St. Catherine Labouré
St. Catherine Labouré (1806-1876) mulai mengurus orang lain pada usia 12 tahun. Setelah kematian ibunya, ia menjadi pembantu rumah tangga. Datang ke Paris sebagai seorang pelayan, ia menemukan kesengsaraan yang merajalela di sana. Ia menjadi seorang Puteri Kasih pada tahun 1830, meskipun ayahnya khawatir.

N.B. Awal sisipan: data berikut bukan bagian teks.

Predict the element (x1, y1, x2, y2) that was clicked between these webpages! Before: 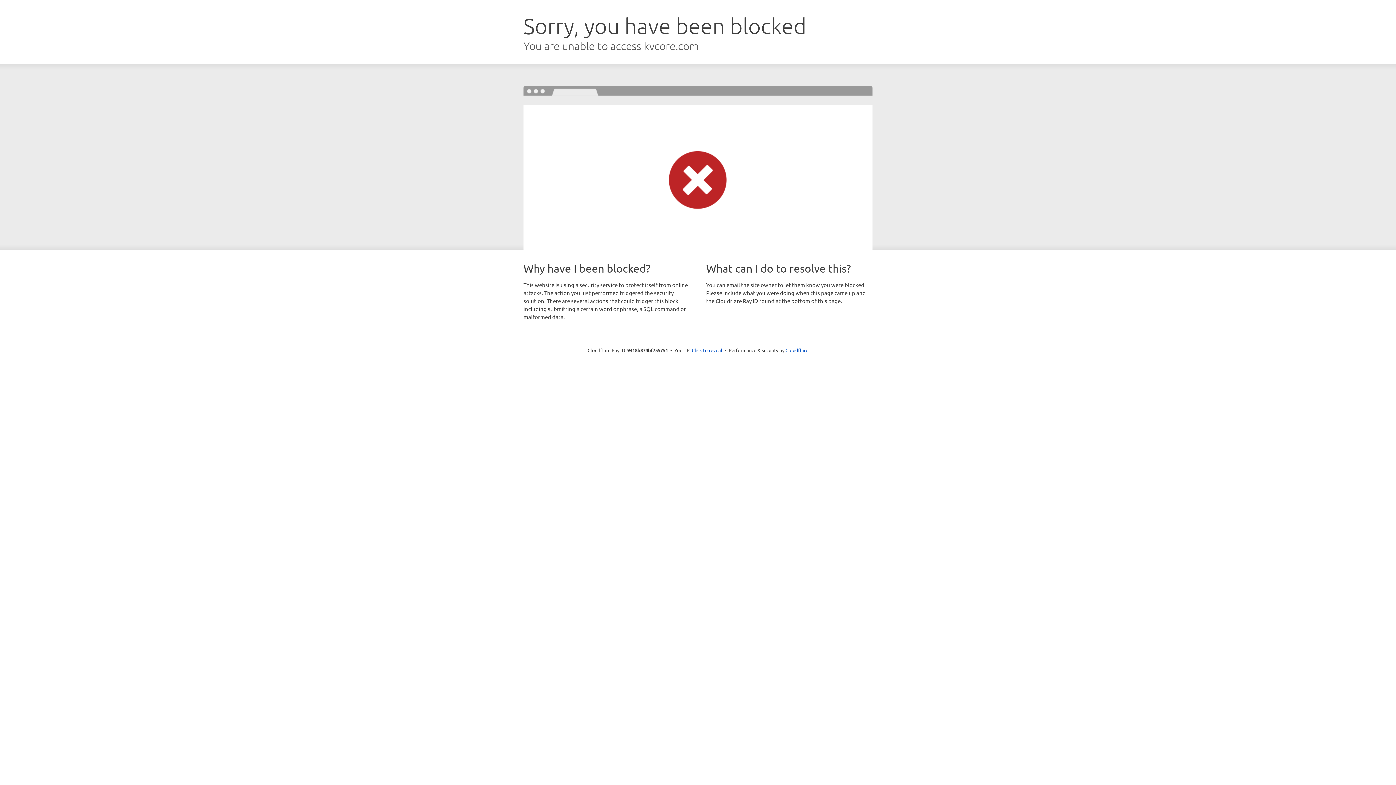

Saat belajar di rumah induk di rue du Bac, ia mendapatkan penglihatan pertamanya tentang Bunda Allah pada tanggal 18 Juli 1830. Selanjutnya, diikuti oleh penglihatan lainnya pada tanggal 27 November 1830. Bijaksana dan rendah hati, St. Catherine meninggal setelah 45 tahun melayani orang miskin di rumah perawatan di Enghien, meninggalkan kisah tentang penglihatannya, yang hanya ia ceritakan kepada pembimbing rohaninya. Jenazahnya sekarang berada di kapel di rue du Bac.
St. Charles de Foucauld
St. Charles de Foucauld (1858-1916) adalah penduduk asli Strasbourg. Ia bertobat di Gereja St. Augustin, Paris, yang dimulai dari percakapan dengan Romo Huvelin yang berubah menjadi pengakuan dosa. Ia dikanonisasi pada tahun 2022 oleh Paus Fransiskus.
Beato Vladimir Ghika
Beato Vladimir Ghika (1873-1954) adalah seorang imam di Keuskupan Agung Paris. Ia ditahbiskan pada usia 50 tahun. Ia menjadi seorang Katolik pada usia 29 tahun, dan dikenal karena perhatiannya terhadap persatuan umat Kristen dan pelopor ekumenisme. Sebagai diplomat untuk Tahta Suci, ia kembali ke Bukares selama Perang Dunia II. Di sinilah, ia ditangkap pada tahun 1952 karena hubungannya dengan Vatikan. Disiksa, ia meninggal dua tahun kemudian dan dinyatakan sebagai Beato pada tahun 2013. (AES)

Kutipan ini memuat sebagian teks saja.